The forum post below contains C++ code for an expression parser. List the names of all member functions the Parser class declares after its second "private:" label.

---- Passage given

CareerCup

I assume the + in the BNF indicates repeat once or more. Actually to make sense, it
should be (becasue you need at least two operands to make sense):

expr := int | '(' op expr expr + ')'

further I assume integer is:

integer := ['-'] digit digit +
digit := '0' .. '9'

[] indicates optional

there are multiple ways to parse it. Since a BNF is given and since it's parsable without lookahead I would approach it like a simple parser, with a super primitive lexer to get some structure into the code:

#include <string>
#include <iostream>

using namespace std;

class Parser
{
private:
	size_t offset_;
	string expression_;

public:
	Parser(const string&& expr) : expression_(expr), offset_(0) { }

	int getValue() {
		int result;
		if (!expr(result)) throw "syntax error";
		skipWhiteSpaces();
		if (!isEOF()) throw "syntax error";
		return result;
	}

private:
	// production expr := int | '(' op expr expr + ')'
	bool expr(int& value) {
		int operand;
		int oper; // 0: +, 1: *
		if (matchInteger(value)) { return true; }
		if (!match('(')) return false;
		if (!op(oper)) throw "syntax error, expecting operator";
		if (!expr(value)) throw "syntax error, expecting integer";
		if (!expr(operand)) throw "syntax error, expecting integer";
		do {
			if (oper == 0) value += operand;
			else if (oper == 1) value *= operand;
		} while (expr(operand));
		if (!match(')')) throw "syntax error, expexting ')'";
		return true;
	}

	// production op := '+' | '*'
	bool op(int& op) {
		op = -1;
		if (match('+')) {
			op = 0;
		} else if (match('*')) {
			op = 1;
		} else {
			return false;
		}
		return true;
	}

	// -- from here, primitive lexer functionality --
	bool matchInteger(int& value) {
		int o = offset_;
		bool neg = false;
		bool numbers = false;
		while (o < expression_.size() && expression_[o] == ' ') o++; // read spaces
		if (o < expression_.size() && (neg = (expression_[o] == '-'))) o++; // read '-'
		while (o < expression_.size() && expression_[o] == ' ') o++; // read more spaces		
		value = 0;
		while (o < expression_.size() && expression_[o] >= '0' && expression_[o] <= '9') {
			value = value * 10 + (expression_[o++] - '0');
			numbers = true;
		}
		if (!numbers) return false;	
		if (neg) value = -value;
		offset_ = o;
		return true;
	}

	bool match(char c) {
		skipWhiteSpaces();
		if (isEOF()) return false;
		if (expression_[offset_] == c) {
			offset_++;
			return true;
		}
		return false;
	}

	void skipWhiteSpaces() {
		while (!isEOF() && expression_[offset_] == ' ') { ++offset_; }
	}

	bool isEOF() const { return offset_ >= expression_.size(); }
};

int main()

--------
---- Data rows

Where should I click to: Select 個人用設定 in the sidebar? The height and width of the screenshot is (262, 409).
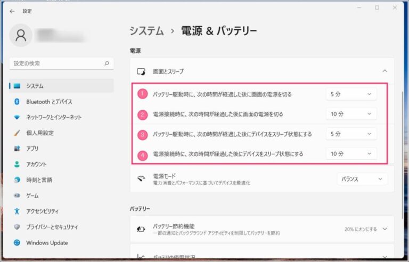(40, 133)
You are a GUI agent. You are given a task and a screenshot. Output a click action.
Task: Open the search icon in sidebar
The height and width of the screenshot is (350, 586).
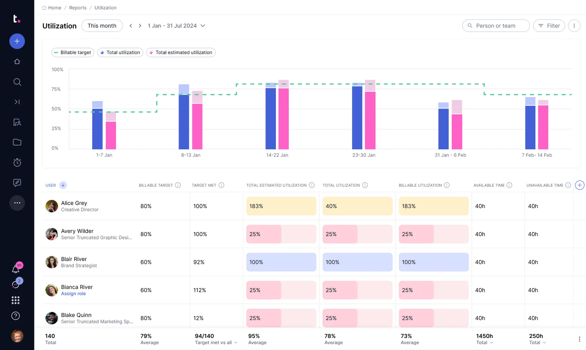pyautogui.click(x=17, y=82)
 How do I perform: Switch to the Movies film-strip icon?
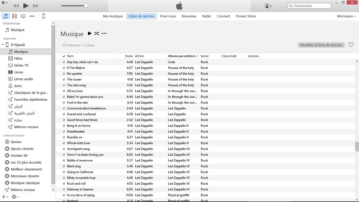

--------

Completed exercise
expr, op, matchInteger, match, skipWhiteSpaces, isEOF